Light Me Up

sitting pretty

One consequence of being a semi-professional crafty person is that friends will occasionally give you random things and say, “Can you make a craft out of this?”  Such was the case with a plain lampshade that My Chic Life garden expert (and my sister-in-law!) Katie handed me a while back.  All it took was some pretty ribbon, glue, and tape to breathe new life into an old lampshade that might have gone into the trash or a garage sale pile under other circumstances.
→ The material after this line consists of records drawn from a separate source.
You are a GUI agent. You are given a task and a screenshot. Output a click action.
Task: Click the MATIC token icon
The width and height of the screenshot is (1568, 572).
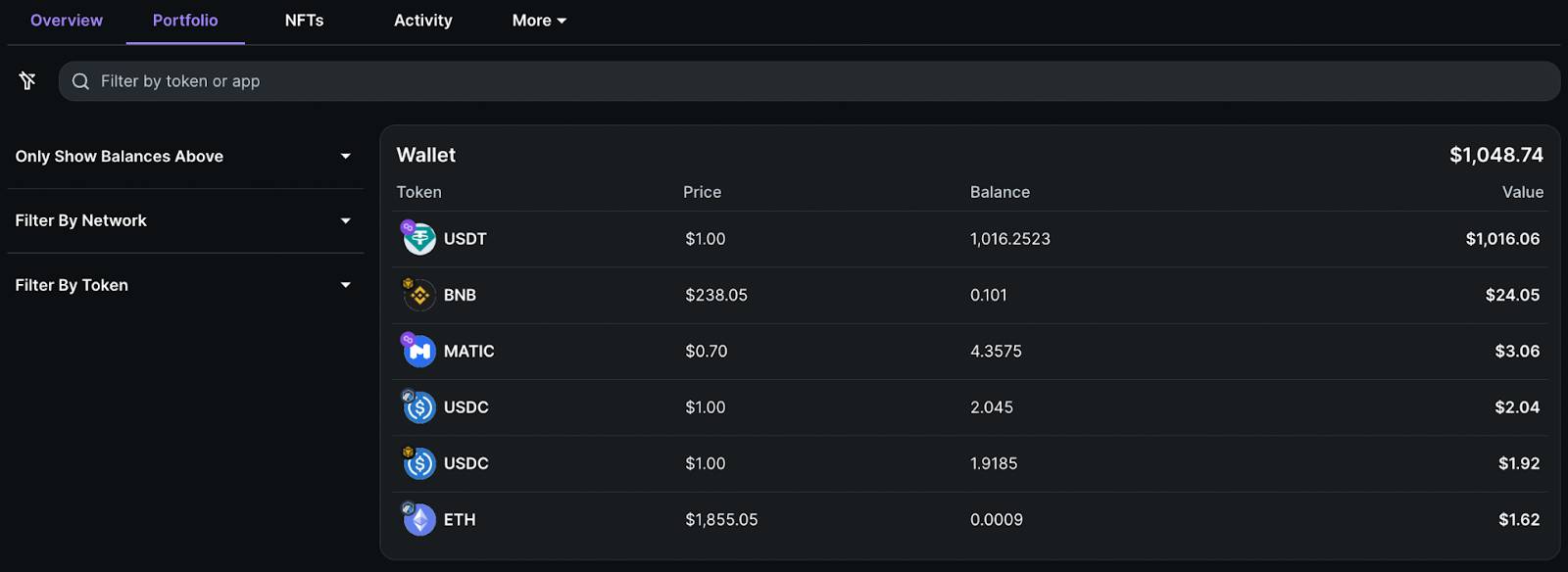point(419,351)
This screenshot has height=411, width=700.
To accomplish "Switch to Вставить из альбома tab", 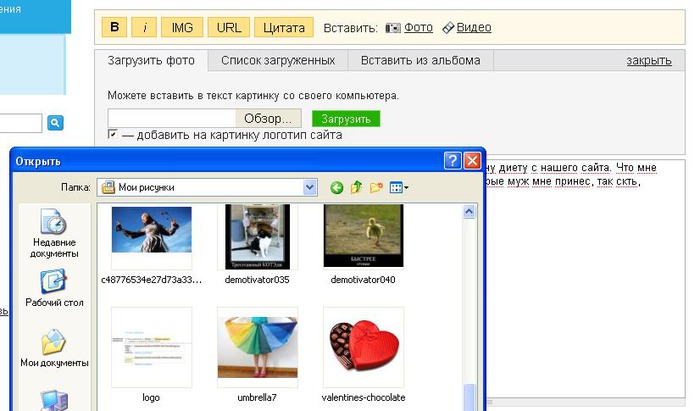I will click(x=421, y=60).
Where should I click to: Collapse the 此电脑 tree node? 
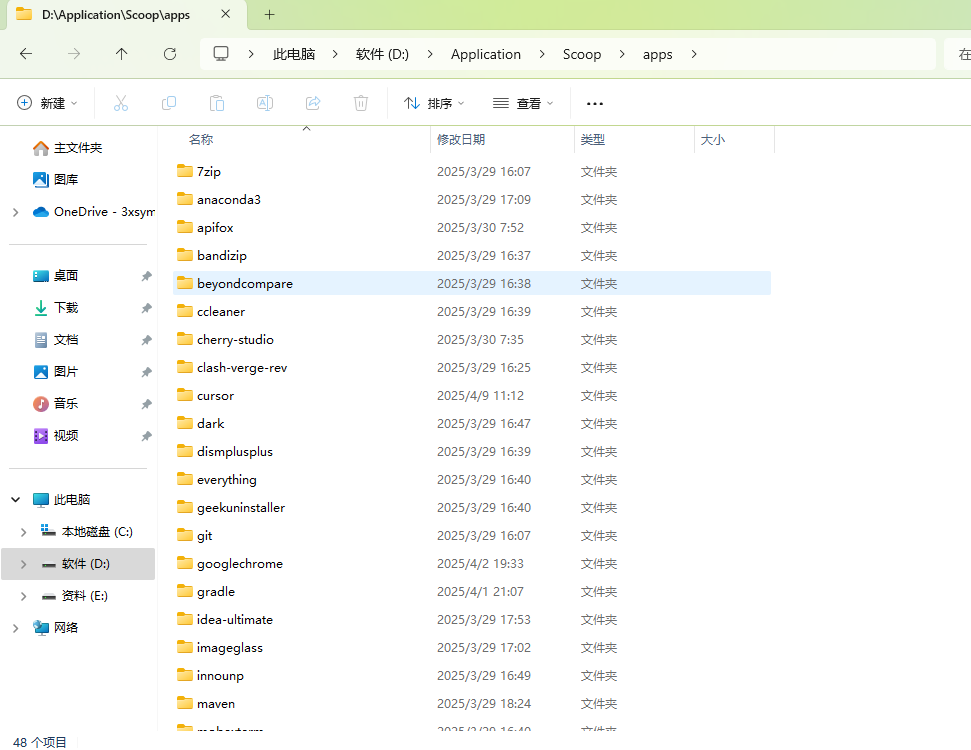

Here’s how I did it!

What you need:
a lampshade (preferable with straight sides)
liquid stitch or fabric glue
permanent adhesive glue tape (such as UGlu, available at Joann’s)
sharp scissors

Before you begin: I used sheer ribbons of various widths for my lampshade — if you use regular ribbon, take into consideration that it might not let as much light shine through.

raw materials

1. Gather all the ribbons you’re going to use and measure out the lengths you’ll need — be sure to leave a little extra, it’s easy to trim off excess but frustrating to come up with too short a piece.

tapes n' tapes

2. Cut a half-inch wide piece of tape and apply it along the seam of the shade.

getting started

3. Press the ribbon about halfway across the tape, making sure it’s perpendicular to the top of the shade, and carefully start to wrap around.   The first piece you lay down is important–you don’t want part of the ribbon hanging over the edge of the shade or everything looking crooked.  Every four or five inches, drop a thin line of glue/liquid stitch down to anchor the ribbon … less is more!  You don’t want huge blobs of glue bleeding through the fabric.

wrap it up

4. When you’ve gone all the way around the shade and are back at the seam, trim the remaining ribbon so that it fits nicely onto the remaining tape without much overlap.

a tale of two ribbons

5. Repeat this process as needed, using various widths and colors of ribbon.  I found it helpful to do the first two ribbons at the top and then the two ribbons at the bottom, so that I could keep things nice and symmetrical.  Just work slowly and keep everything nice and even, making sure to use glue sparingly but strategically.

seamy side

6. Once the shade has been covered with ribbons, you’ll be left with some raw edges at the seam.  If your lamp is going into a corner, you might not care so much about that.  But if you want it to look semi-professional, just cut a length of ribbon and fix it over the seam.  Wait a bit for the glue to dry and there you go! A beautiful lampshade to replace your old one!